The former driveway now functions as a transitional space. With a fence at one end and the summer house at the other, the side passageway serves as a pretty buffer that makes the garden areas in back of the house feel truly separate from the bustling street out front.

For years, I treated the garage like a rustic garden folly, annually installing a large mixed bed of showy tropical plants around its foundation. Then, just before the economic crash of 2018, I took out a home equity line of credit and hired an architect to convert the ruin-like outbuilding into a summer house. From inside the updated structure, French doors open into an informal round gravel seating area on one side, while the back of the garage has become an open-air patio with a pergola resembling roof rafters. During the summer months I display a mix of tender ferns, aroids, and other shade-loving tropical forest plants in this open but sheltered space. The summer house’s comfortable, functional outdoor living rooms bridge the divide between home and garden and have proven to be equally suitable for entertaining and for restorative garden solitude.

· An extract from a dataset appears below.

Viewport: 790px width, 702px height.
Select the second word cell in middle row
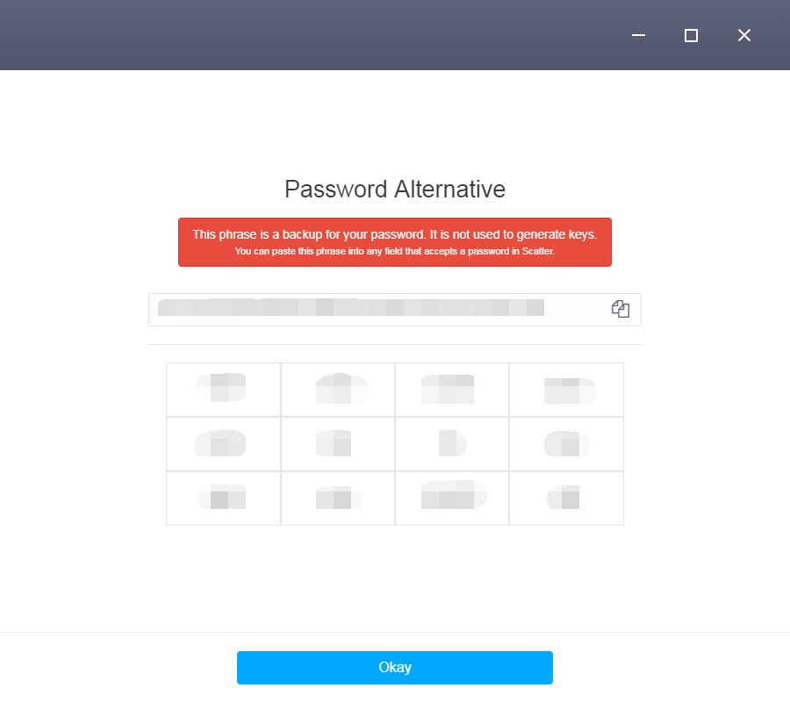[338, 444]
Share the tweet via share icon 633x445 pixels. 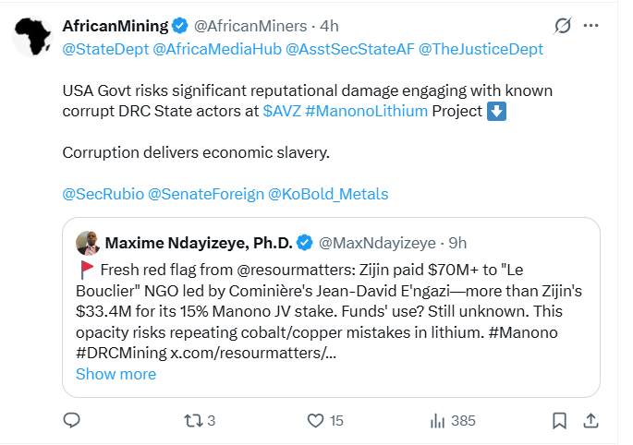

Collaborate with neighbors on outdoor rooms

An adventurous collaboration with my next-door neighbors has also made outdoor living more enjoyable. More than a decade ago, I approached them with a plan to convert part of their backyard into a 4,000-square-foot edibles garden enclosed by a hedge of ‘Green Giant’ arborvitae (Thuja ‘Green Giant’, Zones 5–8) and planted with vegetables, berries, and four ‘Saijo’ Asian persimmon trees (Diospyros kaki ‘Saijo’, Zones 7–10). The plan included compost bins, a chicken coop, a toolshed, and a custom-designed communal table. I offered to pay for the installation, agreed to maintain the garden in perpetuity, and ran a water line from my house for irrigation. Our mutual appreciation for this shared space has made us better neighbors and closer friends, and both households enjoyed endless vegetables, eggs, and persimmons over the years.

Gardening and friendship go hand in hand. While the chicken coop that was shared with the neighbors is no longer in use and the spot has become too shady for a productive vegetable garden, this space will continue to evolve into a whimsical retreat intended to spark the imaginations of children and the young at heart.

The garden has become too shaded to produce many vegetables and is in transition. For now, I am calling it The Garden of Whimsy, and am working on a few features that will make it a magical place for the neighbors’ grandchildren when they come to visit.

Over the last 26 years, gardens on my little property have come and gone. Some spaces have looked great for a couple of years, then go into decline and need to be renovated or embellished. Like nearly every garden in the world, it is dynamic and always evolving, with things constantly changing for better or for worse. Gardening is a journey, and my hope is that the journey will never end.


Andrew Bunting is vice president of horticulture at the Pennsylvania Horticultural Society in Philadelphia.